**ASSIGNED TASK:** All records are to be transcribed in full; any pictures among them are to be skipped.

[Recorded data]

"""

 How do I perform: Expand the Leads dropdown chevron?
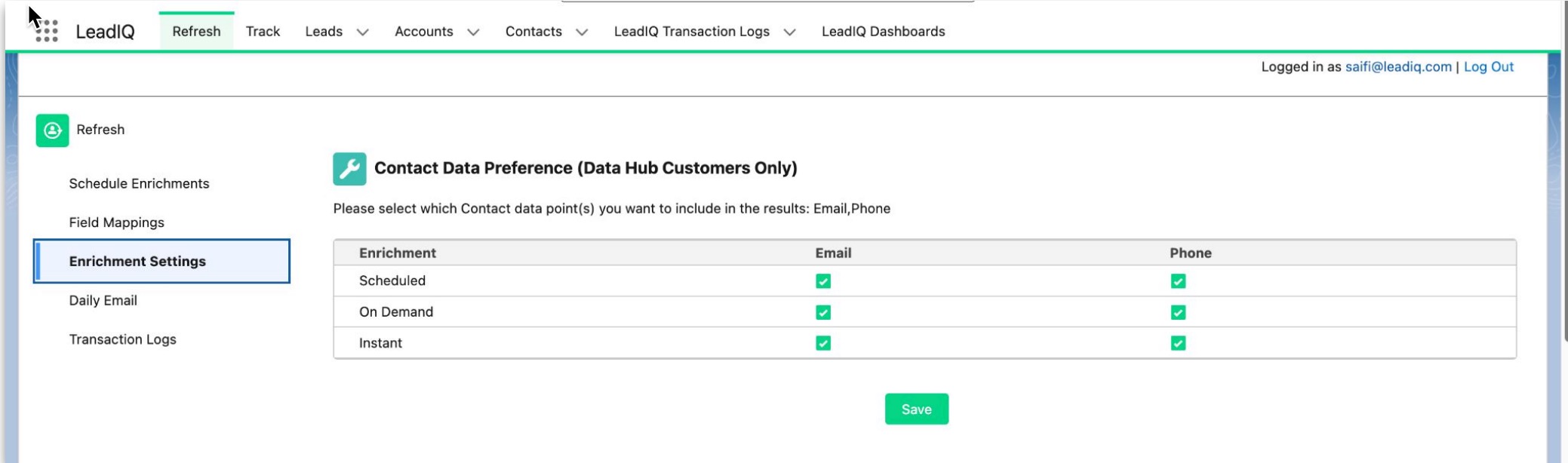click(362, 32)
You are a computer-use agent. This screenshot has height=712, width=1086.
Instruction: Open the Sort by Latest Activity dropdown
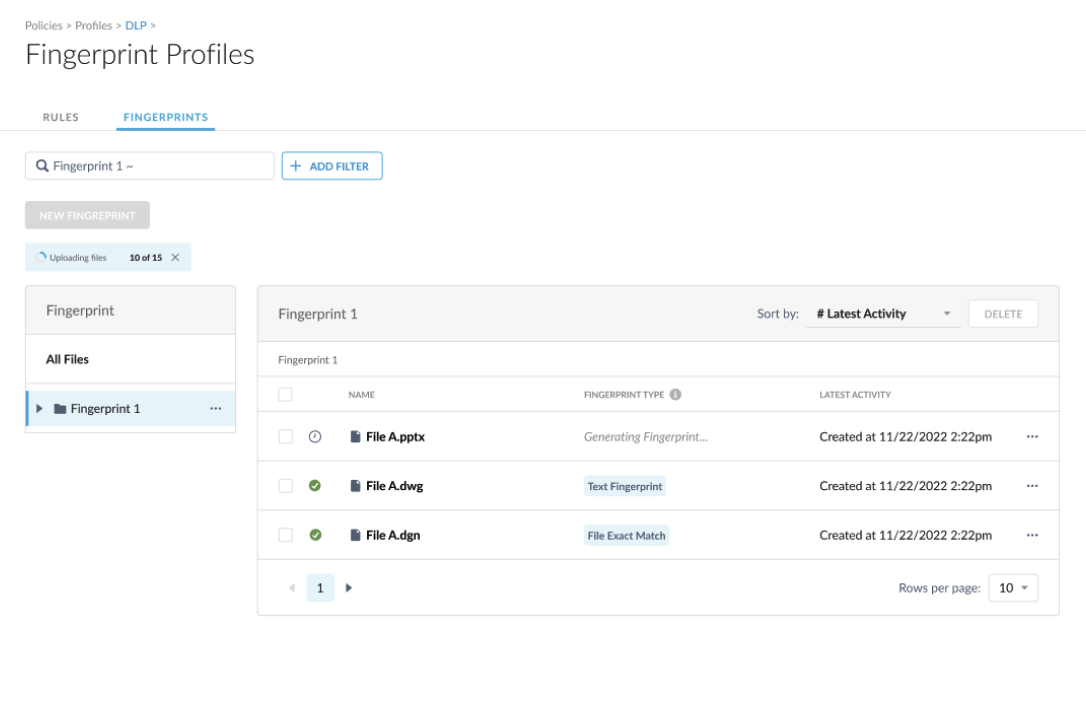pos(883,314)
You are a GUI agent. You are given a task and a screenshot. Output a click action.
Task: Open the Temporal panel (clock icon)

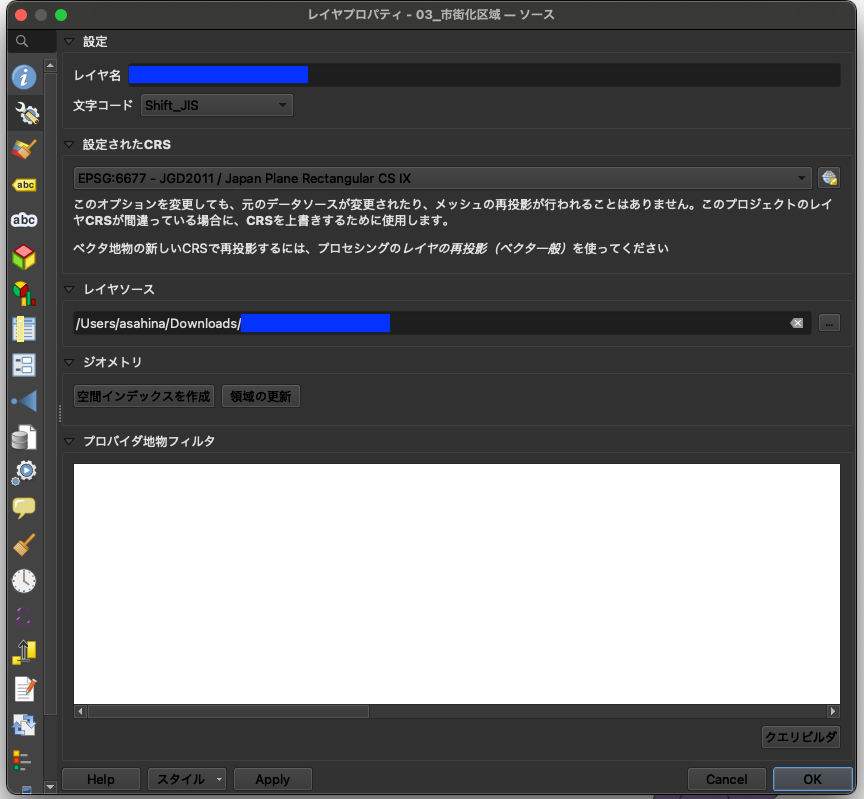pos(24,581)
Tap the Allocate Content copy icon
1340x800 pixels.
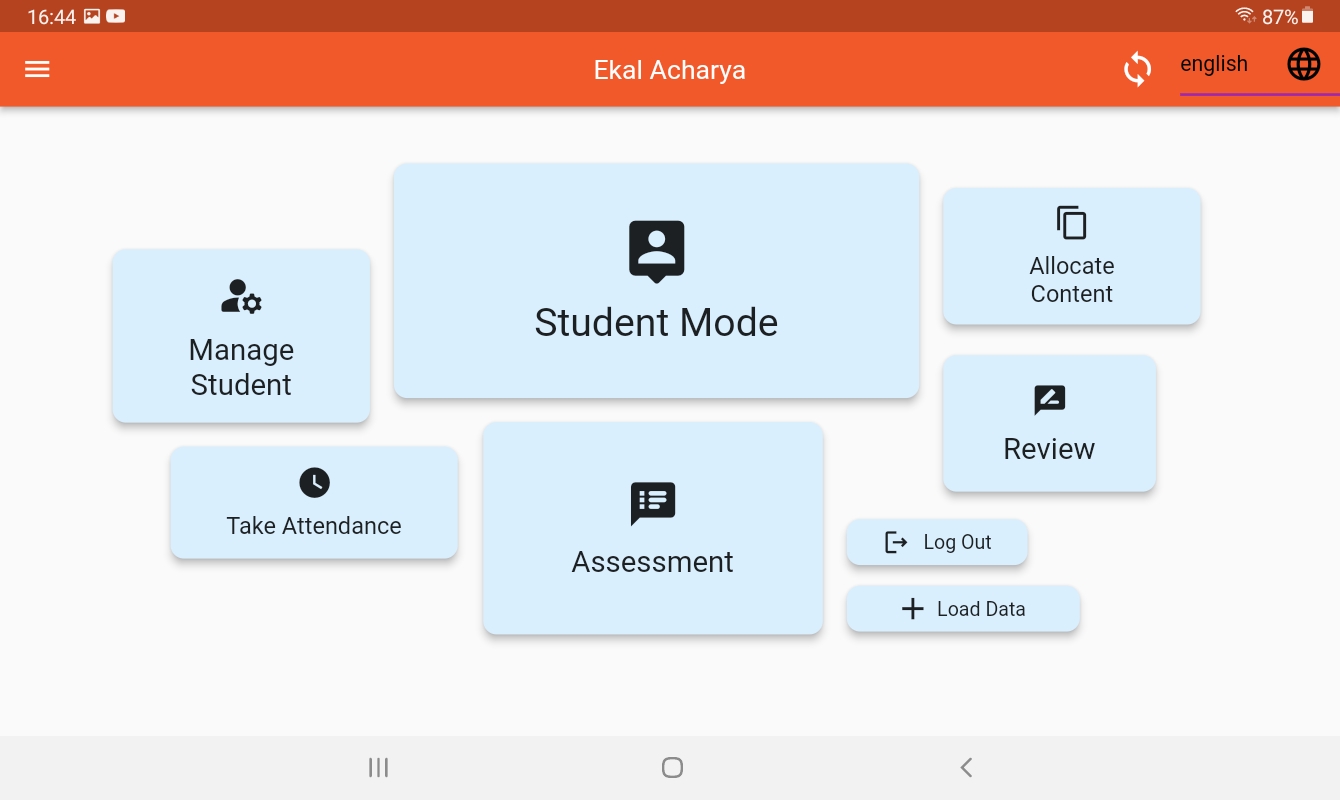1071,222
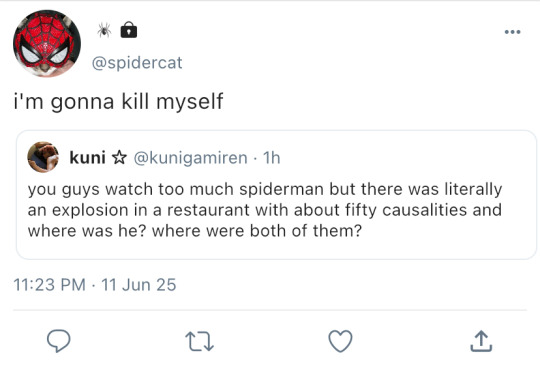Screen dimensions: 540x372
Task: Click the kuni display name
Action: 87,158
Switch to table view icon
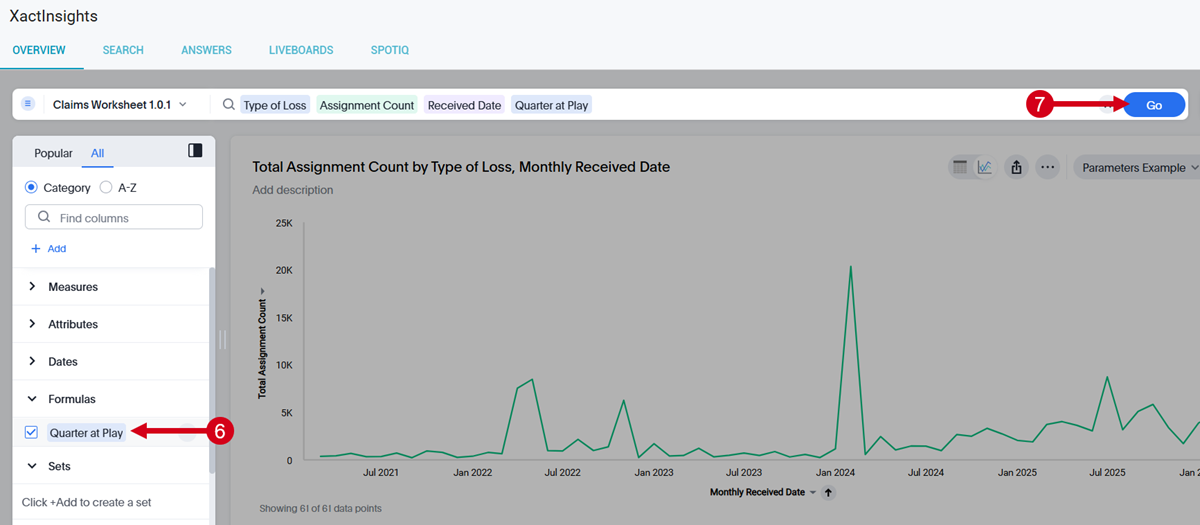Viewport: 1200px width, 525px height. click(960, 168)
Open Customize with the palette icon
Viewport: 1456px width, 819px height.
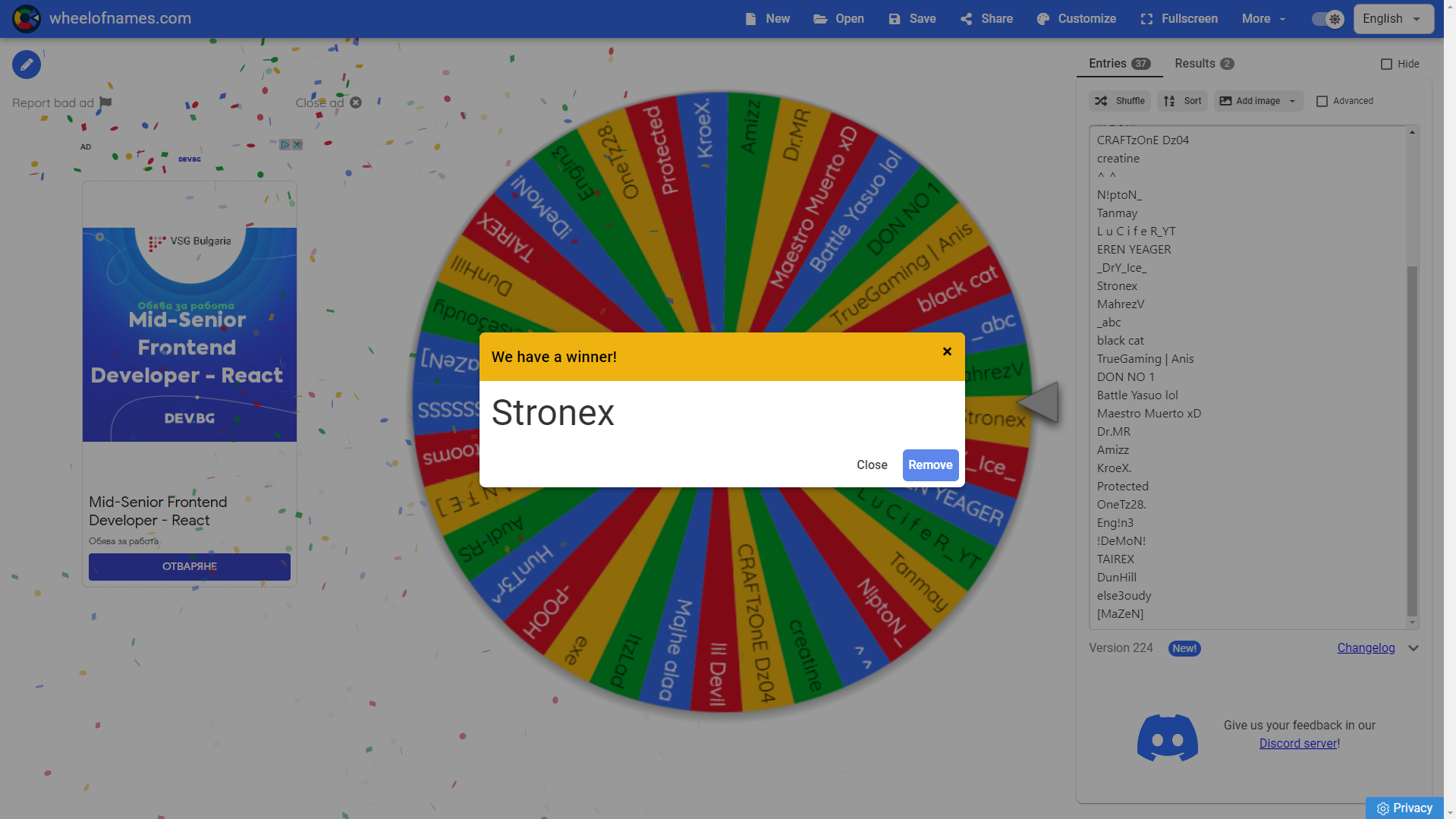[1076, 19]
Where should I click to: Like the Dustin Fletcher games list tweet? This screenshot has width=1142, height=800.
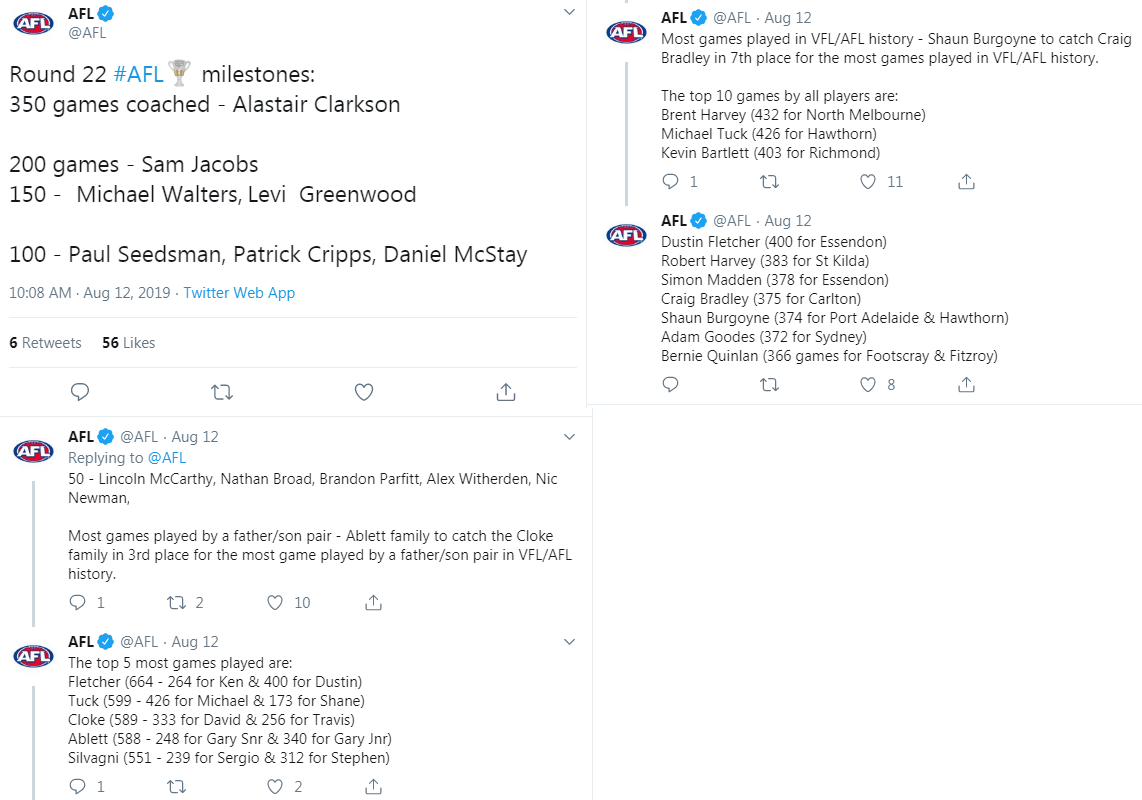click(867, 385)
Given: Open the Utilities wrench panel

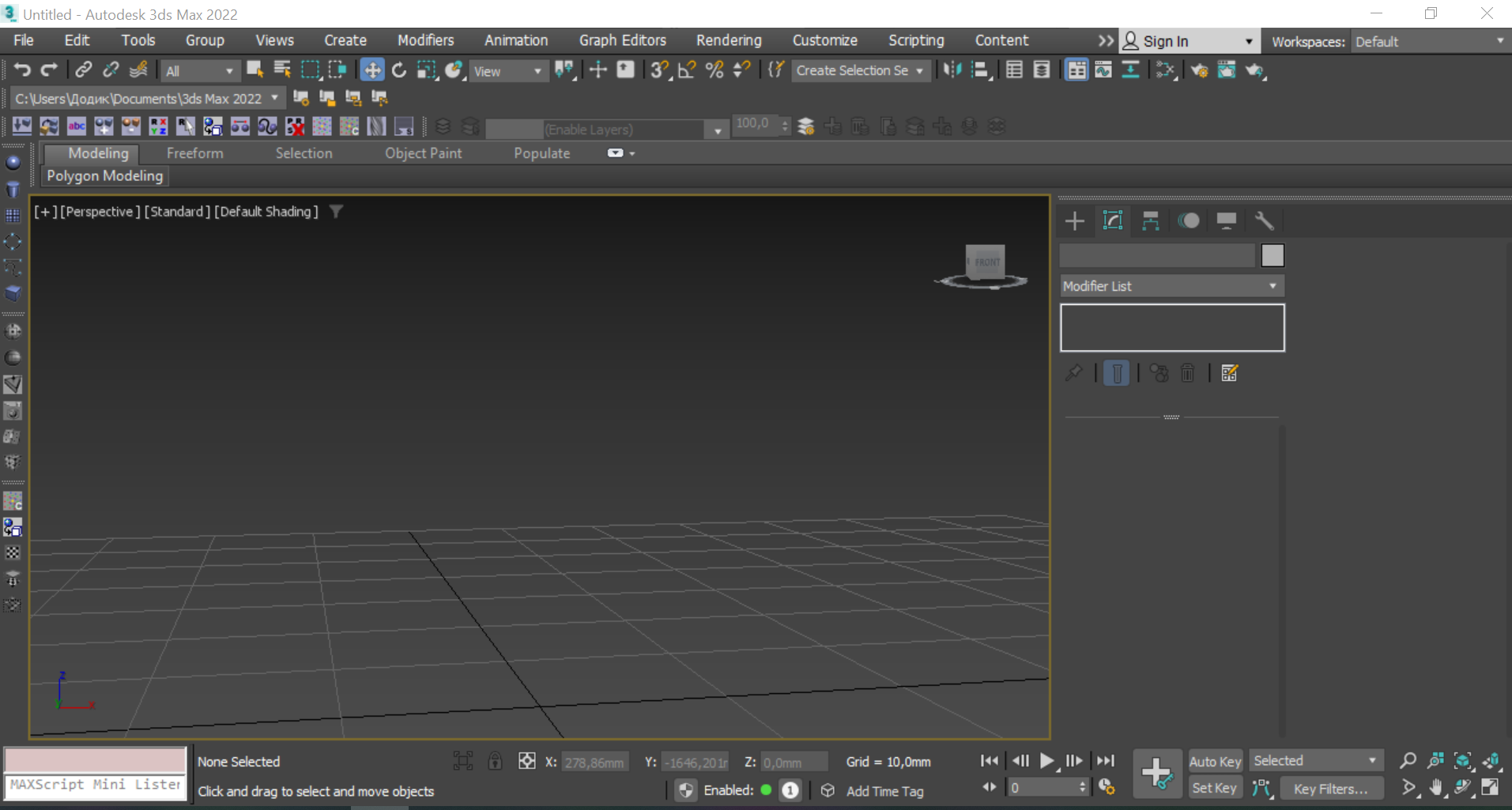Looking at the screenshot, I should click(1264, 221).
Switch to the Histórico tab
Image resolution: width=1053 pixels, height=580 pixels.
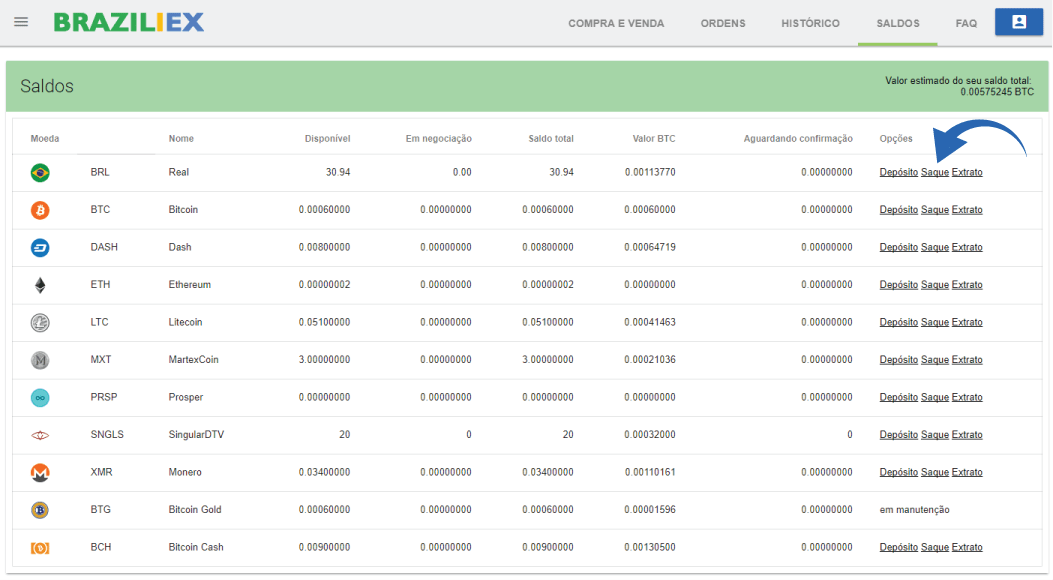pos(810,23)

"""

**WRITTEN ANSWER:**
 How do I perform: Expand the Leads dropdown chevron?
click(362, 32)
You are a computer-use agent. This screenshot has height=712, width=1086.
Instruction: Open the Sort by Latest Activity dropdown
pos(883,314)
You are a GUI agent. You are given a task and a screenshot. Output a click action.
Task: Open the Temporal panel (clock icon)

pos(24,581)
Tap the Allocate Content copy icon
1340x800 pixels.
1071,222
Screen dimensions: 540x372
Task: Click the kuni display name
Action: 87,158
Switch to table view icon
Viewport: 1200px width, 525px height. click(960, 168)
Open Customize with the palette icon
Viewport: 1456px width, 819px height.
[1076, 19]
Where should I click to: Like the Dustin Fletcher games list tweet? This screenshot has width=1142, height=800.
click(867, 385)
Given: Open the Utilities wrench panel

Looking at the screenshot, I should click(1264, 221).
Switch to the Histórico tab
Image resolution: width=1053 pixels, height=580 pixels.
pos(810,23)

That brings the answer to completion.